Set tasks:
1/ Answer these questions using the article on the Supreme Court arbitration ruling, putting each answer on its own line and labeling it to match:
(a) Who wrote the ruling?
(b) What was the vote count in the decision?
(c) Which federal law did the workers say makes illegal any contract that denies employees the right to engage in "concerted activities"?
2/ Write out the passage of the article on the Supreme Court arbitration ruling starting at "Workers had contended" and ending at "from the bench.", and swap every "dissent" for "opinion".

Excerpt:
But the decision, involving a wage dispute, was roundly criticized on the left, and advocates said it could make it harder to press other workplace complaints such as discrimination and sexual harassment.
“Employees may now be forced behind closed doors into an individual, costly — and often secret — arbitration process,” said Fatima Goss Graves, president and chief executive of the National Women’s Law Center. “This will stack the deck in favor of the employer.”
The decision also underscored the importance of the 2016 presidential election’s impact on the judiciary. The Obama administration and the National Labor Relations Board had backed workers in the cases, but after President Trump was elected, the Justice Department threw its support to the employers.
And the ruling was written by Trump’s nominee to the court, Justice Neil M. Gorsuch. It is far more likely that the 5-to-4 decision would have gone the other way if President Barack Obama’s nominee to the court, Judge Merrick Garland, had been confirmed.
The decision came in what is considered the most important business case of the term. It expands upon recent Supreme Court decisions that permit corporations to avoid class-action lawsuits from consumers by enforcing contracts that call for individual arbitration.
Gorsuch, writing for the conservative majority, outlined the question presented by this case: Should employers be allowed to insist that workplace disputes be handled in one-on-one arbitration, or should employees always have an option of bringing claims in collective actions?
“As a matter of policy these questions are surely debatable,” Gorsuch wrote. “But as a matter of law the answer is clear. In the Federal Arbitration Act, Congress has instructed federal courts to enforce arbitration agreements according to their terms — including terms providing for individualized proceedings.”
Gorsuch was joined by Chief Justice John G. Roberts Jr. and Justices Anthony M. Kennedy, Clarence Thomas and Samuel A. Alito Jr.
Workers had contended that another federal law, the National Labor Relations Act, makes illegal any contract that denies employees the right to engage in “concerted activities” for the purpose of “mutual aid and protection.” That means that some sort of collective action cannot be prohibited, the workers say.
That was the thrust of a forceful dissent from Justice Ruth Bader Ginsburg, who called the decision “egregiously wrong” and underlined her objections by reading part of her dissent from the bench.

Dataset extract:
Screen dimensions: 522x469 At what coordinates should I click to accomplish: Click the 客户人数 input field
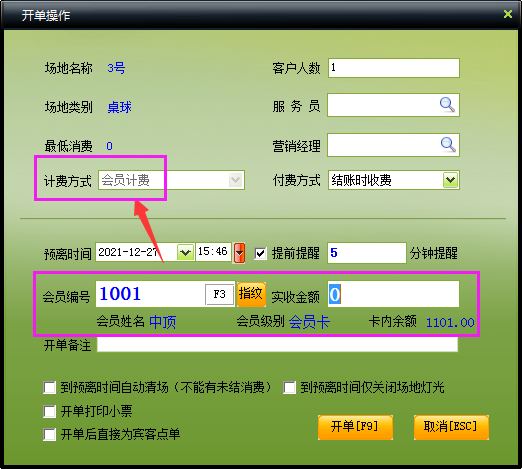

Solutions by task:
1/
(a) Justice Neil M. Gorsuch
(b) 5-to-4
(c) The National Labor Relations Act

2/
Workers had contended that another federal law, the National Labor Relations Act, makes illegal any contract that denies employees the right to engage in “concerted activities” for the purpose of “mutual aid and protection.” That means that some sort of collective action cannot be prohibited, the workers say.
That was the thrust of a forceful opinion from Justice Ruth Bader Ginsburg, who called the decision “egregiously wrong” and underlined her objections by reading part of her opinion from the bench.